A Multi-Criteria Framework for Selecting Machine Learning Techniques for Industrial Fault Prognosis

Selecting appropriate Machine Learning (ML) techniques for fault prognosis remains a critical yet often understructured step in developing predictive maintenance strategies for industrial systems. While numerous studies apply ML to estimate Remaining Useful Life (RUL) or forecast failure probabilities, model selection is frequently guided by ad hoc practices or narrow performance metrics, overlooking contextual factors such as data availability, interpretability, automation level, and deployment feasibility. This paper presents a parameterized, multi-criteria decision-making framework to support ML techniques selection in fault prognosis, particularly within energy-related applications. Derived from a structured literature survey, the framework introduces twelve selection parameters, divided into primary requirements and secondary evaluation criteria. These parameters, such as label requirements, model complexity, and transferability, allow users to eliminate unsuitable techniques and rank viable candidates according to application-specific constraints.

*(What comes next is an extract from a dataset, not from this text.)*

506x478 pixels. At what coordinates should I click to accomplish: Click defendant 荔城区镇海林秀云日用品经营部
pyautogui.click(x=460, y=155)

The framework is applied to a real-world use case involving failure prediction in electrical substations, illustrating how it supports transparent, replicable, and operationally grounded model selection. Results demonstrate the framework’s adaptability to different industrial contexts and its relevance for decision-making in energy systems. By bridging empirical insights with implementation demands, the proposed approach offers a practical tool for aligning ML technique selection with the goals of energy-sector prognostics and maintenance planning.